## THE TASK
Count the lines of the material below that contain the string "height", treating uppercase and lowercase as different, and reply with that number alone.

## LISTED ENTRIES

-------------------------

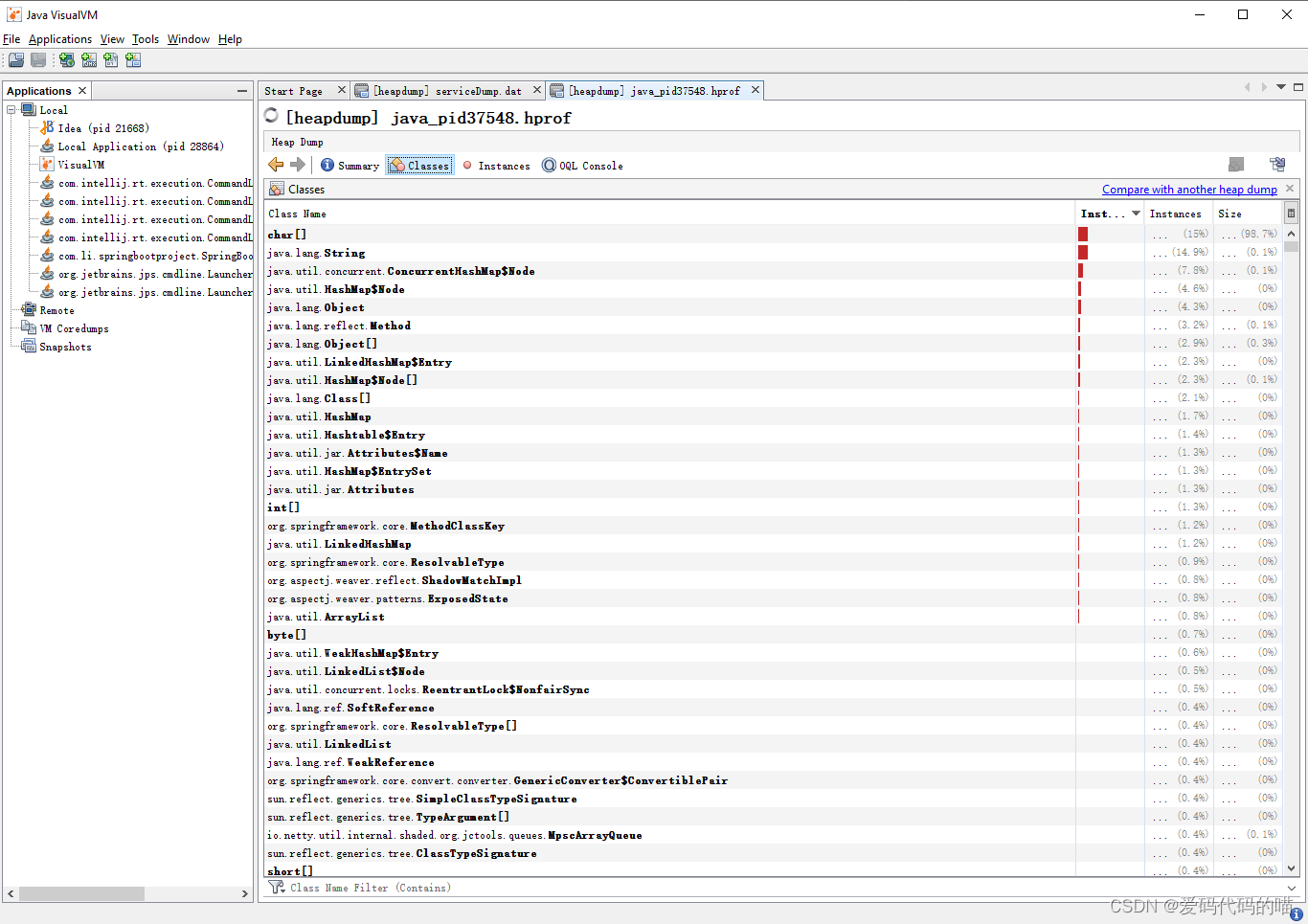Click the Add VM Coredump toolbar icon
The width and height of the screenshot is (1308, 924).
point(111,59)
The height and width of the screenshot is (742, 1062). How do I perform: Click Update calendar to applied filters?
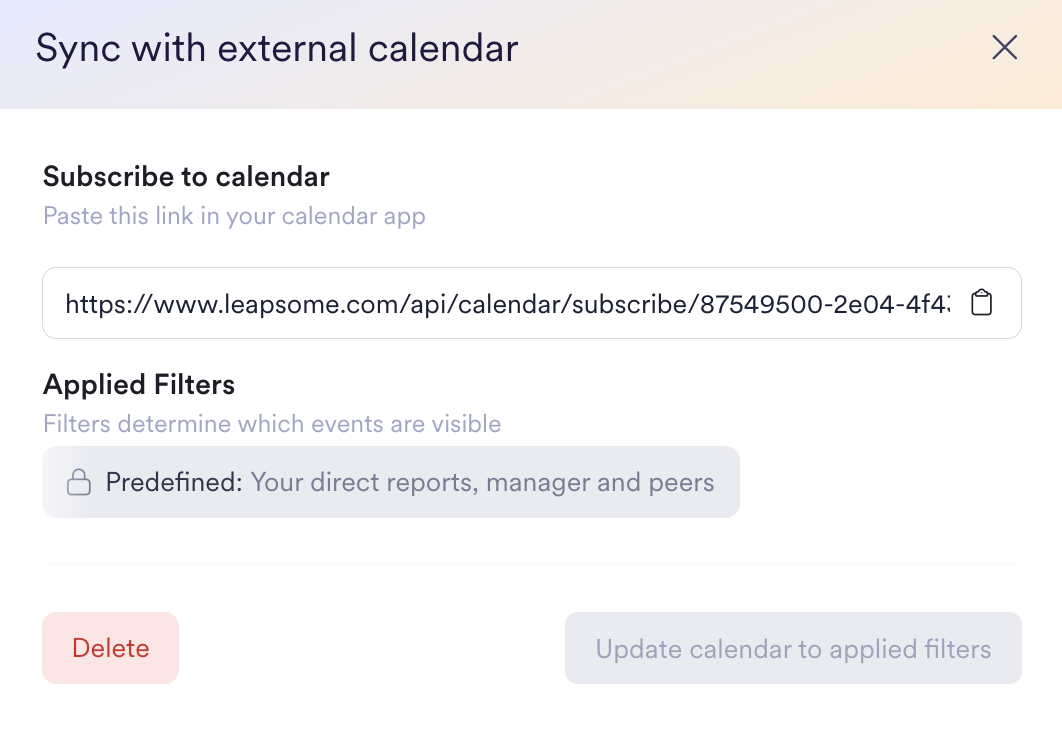point(793,649)
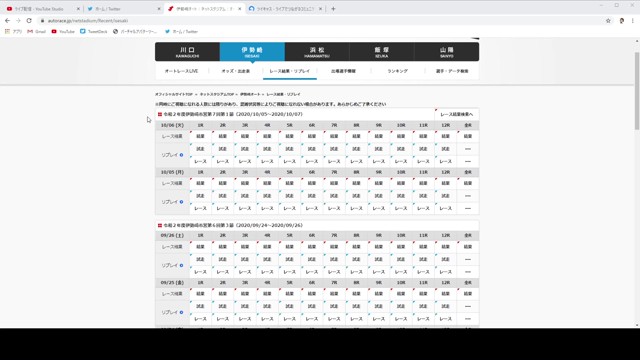Open the ランキング menu item

(x=397, y=71)

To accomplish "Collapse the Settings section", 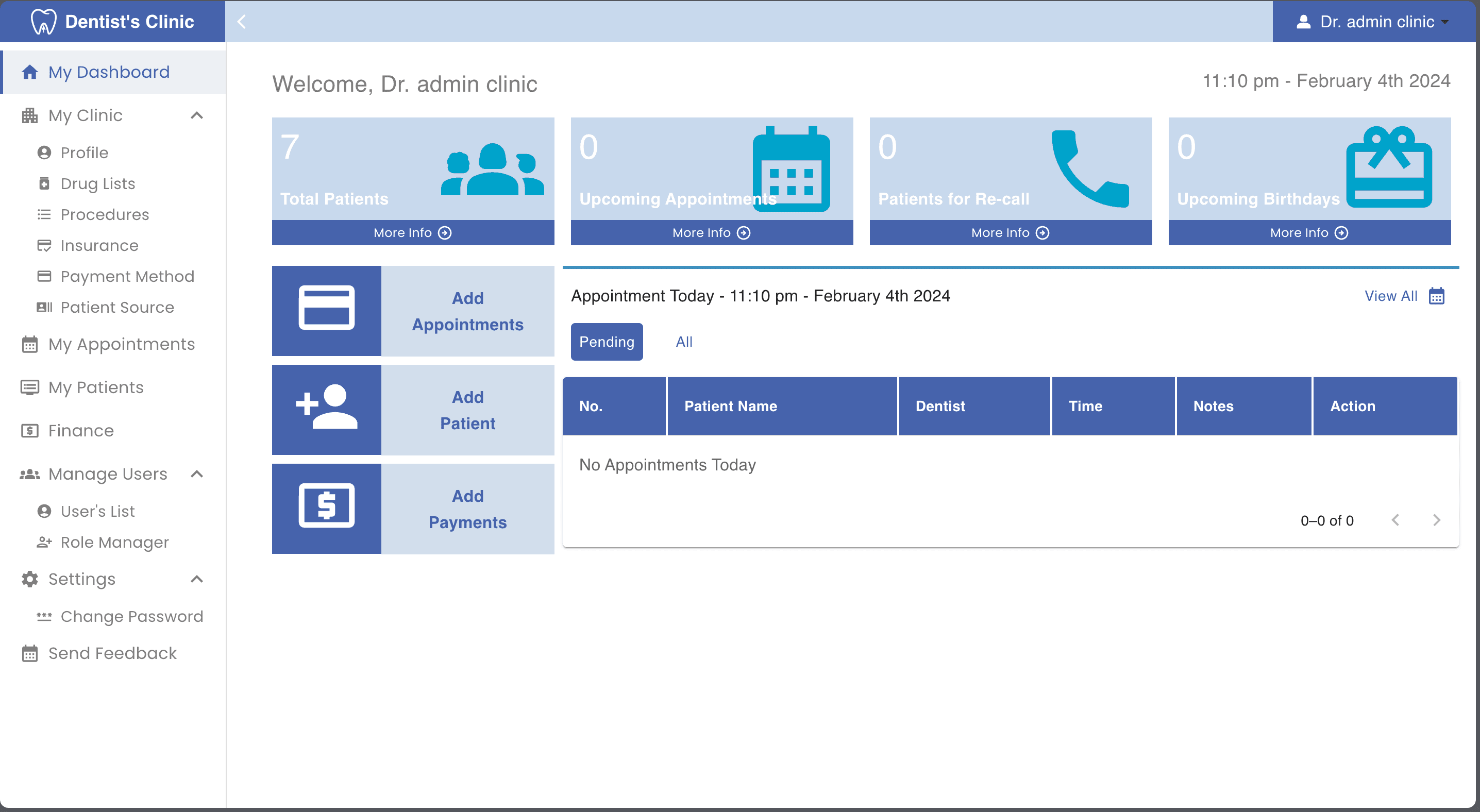I will point(197,579).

-------------------------

## COMPLETED EXERCISE
2